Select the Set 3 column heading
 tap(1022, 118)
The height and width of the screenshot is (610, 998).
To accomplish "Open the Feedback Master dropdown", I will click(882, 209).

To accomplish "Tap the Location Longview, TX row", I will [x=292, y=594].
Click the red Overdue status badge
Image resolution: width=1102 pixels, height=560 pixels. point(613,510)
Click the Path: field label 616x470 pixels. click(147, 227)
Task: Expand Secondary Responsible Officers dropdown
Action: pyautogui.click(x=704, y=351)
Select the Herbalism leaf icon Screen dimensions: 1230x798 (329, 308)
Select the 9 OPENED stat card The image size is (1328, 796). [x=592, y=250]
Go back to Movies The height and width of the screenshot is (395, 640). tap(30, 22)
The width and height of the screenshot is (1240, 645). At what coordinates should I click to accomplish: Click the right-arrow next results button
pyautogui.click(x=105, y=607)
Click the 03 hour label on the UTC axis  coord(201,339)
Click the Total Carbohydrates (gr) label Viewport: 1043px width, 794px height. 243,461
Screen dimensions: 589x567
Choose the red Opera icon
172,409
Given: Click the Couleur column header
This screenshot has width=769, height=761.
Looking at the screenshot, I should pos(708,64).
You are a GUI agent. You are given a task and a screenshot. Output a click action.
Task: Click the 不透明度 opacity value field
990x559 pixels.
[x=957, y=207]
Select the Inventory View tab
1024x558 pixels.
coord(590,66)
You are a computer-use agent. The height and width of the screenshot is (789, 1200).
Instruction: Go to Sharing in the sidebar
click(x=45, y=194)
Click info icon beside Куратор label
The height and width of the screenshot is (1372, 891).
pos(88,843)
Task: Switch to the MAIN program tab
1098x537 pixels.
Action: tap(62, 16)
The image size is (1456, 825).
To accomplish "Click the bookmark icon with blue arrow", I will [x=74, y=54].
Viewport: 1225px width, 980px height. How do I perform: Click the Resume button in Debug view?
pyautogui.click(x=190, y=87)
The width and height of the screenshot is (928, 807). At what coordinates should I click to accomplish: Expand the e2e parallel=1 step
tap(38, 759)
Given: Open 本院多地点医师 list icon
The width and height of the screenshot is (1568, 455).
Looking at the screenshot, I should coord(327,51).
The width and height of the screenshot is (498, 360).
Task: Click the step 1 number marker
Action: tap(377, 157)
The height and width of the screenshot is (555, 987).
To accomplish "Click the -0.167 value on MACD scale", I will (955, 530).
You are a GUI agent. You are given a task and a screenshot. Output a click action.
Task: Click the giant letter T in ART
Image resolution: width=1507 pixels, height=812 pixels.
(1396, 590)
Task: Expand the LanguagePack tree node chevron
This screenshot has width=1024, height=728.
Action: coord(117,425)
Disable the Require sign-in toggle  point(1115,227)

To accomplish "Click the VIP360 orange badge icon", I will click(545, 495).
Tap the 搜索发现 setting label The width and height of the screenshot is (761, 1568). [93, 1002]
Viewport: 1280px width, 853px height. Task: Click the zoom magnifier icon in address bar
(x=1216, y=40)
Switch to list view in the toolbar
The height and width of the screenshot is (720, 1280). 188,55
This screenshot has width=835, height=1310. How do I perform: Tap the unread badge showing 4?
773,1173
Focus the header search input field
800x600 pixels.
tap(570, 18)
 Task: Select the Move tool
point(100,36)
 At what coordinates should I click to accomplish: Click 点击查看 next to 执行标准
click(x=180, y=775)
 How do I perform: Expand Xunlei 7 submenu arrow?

- **Work task**
Using the listing above, locate the lines that hold "value" and copy each one.

- **Result below**
Task: Click the 不透明度 opacity value field
To accomplish "Click the -0.167 value on MACD scale", I will (955, 530).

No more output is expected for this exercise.